▸ Given text:
* * *

The ``log_action`` API of ServingEnv can be used to ingest data from offline logs. The pattern would be as follows: First, some policy is followed to produce experience data which is stored in some offline storage system. Then, RLlib creates a number of workers that use a ServingEnv to read the logs in parallel and ingest the experiences. After a round of training completes, the new policy can be deployed to collect more experiences.
Note that envs can read from different partitions of the logs based on the ``worker_index`` attribute of the `env context <https://github.com/ray-project/ray/blob/master/python/ray/rllib/env/env_context.py>`__ passed into the environment constructor.
Batch Asynchronous
------------------
The lowest-level "catch-all" environment supported by RLlib is `AsyncVectorEnv <https://github.com/ray-project/ray/blob/master/python/ray/rllib/env/async_vector_env.py>`__. AsyncVectorEnv models multiple agents executing asynchronously in multiple environments. A call to ``poll()`` returns observations from ready agents keyed by their environment and agent ids, and actions for those agents can be sent back via ``send_actions()``. This interface can be subclassed directly to support batched simulators such as `ELF <https://github.com/facebookresearch/ELF>`__.
Under the hood, all other envs are converted to AsyncVectorEnv by RLlib so that there is a common internal path for policy evaluation.

* * *

Stored items:

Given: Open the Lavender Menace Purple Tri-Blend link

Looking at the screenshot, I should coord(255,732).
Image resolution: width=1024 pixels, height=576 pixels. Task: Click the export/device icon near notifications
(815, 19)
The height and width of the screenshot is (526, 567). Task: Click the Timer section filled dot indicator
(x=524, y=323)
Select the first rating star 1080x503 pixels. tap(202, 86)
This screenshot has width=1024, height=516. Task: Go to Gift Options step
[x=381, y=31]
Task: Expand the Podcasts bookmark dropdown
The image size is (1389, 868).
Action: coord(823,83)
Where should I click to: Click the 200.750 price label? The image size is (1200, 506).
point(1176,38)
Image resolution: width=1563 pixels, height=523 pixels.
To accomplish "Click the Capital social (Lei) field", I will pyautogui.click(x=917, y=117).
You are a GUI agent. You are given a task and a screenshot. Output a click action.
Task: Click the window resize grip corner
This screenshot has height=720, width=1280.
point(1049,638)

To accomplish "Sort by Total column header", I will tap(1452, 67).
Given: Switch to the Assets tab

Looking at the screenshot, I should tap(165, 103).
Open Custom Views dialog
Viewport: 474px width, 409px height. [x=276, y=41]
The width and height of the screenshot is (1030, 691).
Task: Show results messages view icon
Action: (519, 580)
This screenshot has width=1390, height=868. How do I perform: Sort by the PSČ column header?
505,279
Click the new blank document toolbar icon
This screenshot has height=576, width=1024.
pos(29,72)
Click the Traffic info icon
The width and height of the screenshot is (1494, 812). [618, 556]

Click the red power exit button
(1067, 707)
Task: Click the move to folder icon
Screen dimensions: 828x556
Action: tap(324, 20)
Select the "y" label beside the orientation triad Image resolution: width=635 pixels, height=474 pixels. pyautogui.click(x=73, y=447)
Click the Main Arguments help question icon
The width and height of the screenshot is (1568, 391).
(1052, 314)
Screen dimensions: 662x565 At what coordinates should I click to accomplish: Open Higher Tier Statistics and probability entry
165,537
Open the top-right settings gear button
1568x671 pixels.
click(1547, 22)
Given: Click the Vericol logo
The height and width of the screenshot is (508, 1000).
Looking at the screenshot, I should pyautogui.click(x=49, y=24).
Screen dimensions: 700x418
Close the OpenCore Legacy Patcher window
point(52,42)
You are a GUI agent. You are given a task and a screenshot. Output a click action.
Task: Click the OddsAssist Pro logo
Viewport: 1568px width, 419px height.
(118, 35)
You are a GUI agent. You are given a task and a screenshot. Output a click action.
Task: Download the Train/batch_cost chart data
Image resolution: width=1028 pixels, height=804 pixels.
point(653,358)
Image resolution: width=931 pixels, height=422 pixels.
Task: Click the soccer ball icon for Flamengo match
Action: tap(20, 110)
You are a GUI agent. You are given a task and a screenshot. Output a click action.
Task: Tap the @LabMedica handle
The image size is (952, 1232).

* * *

▸ Problem 1: In the RLlib environments text, what does a call to poll() return?
▸ Problem 2: Do these statements agree with the RLlib environments text? Answer yes or no for each, quoting the deciding words. (a) AsyncVectorEnv can be subclassed to support batched simulators. (b) RLlib converts all other envs to ServingEnv. (c) RLlib reads the offline logs with a single worker.
▸ Problem 3: How would this sentence from the RLlib environments text read in Spanish: "AsyncVectorEnv models multiple agents executing asynchronously in multiple environments."?
These rows have nothing to do with the RLlib environments text.

▸ Exercise response 1: Observations from ready agents, keyed by their environment and agent ids.

▸ Exercise response 2:
(a) Yes: "This interface can be subclassed directly to support batched simulators"
(b) No: "all other envs are converted to AsyncVectorEnv by RLlib"
(c) No: "RLlib creates a number of workers that use a ServingEnv to read the logs in parallel"

▸ Exercise response 3: AsyncVectorEnv modela múltiples agentes que se ejecutan de forma asíncrona en múltiples entornos.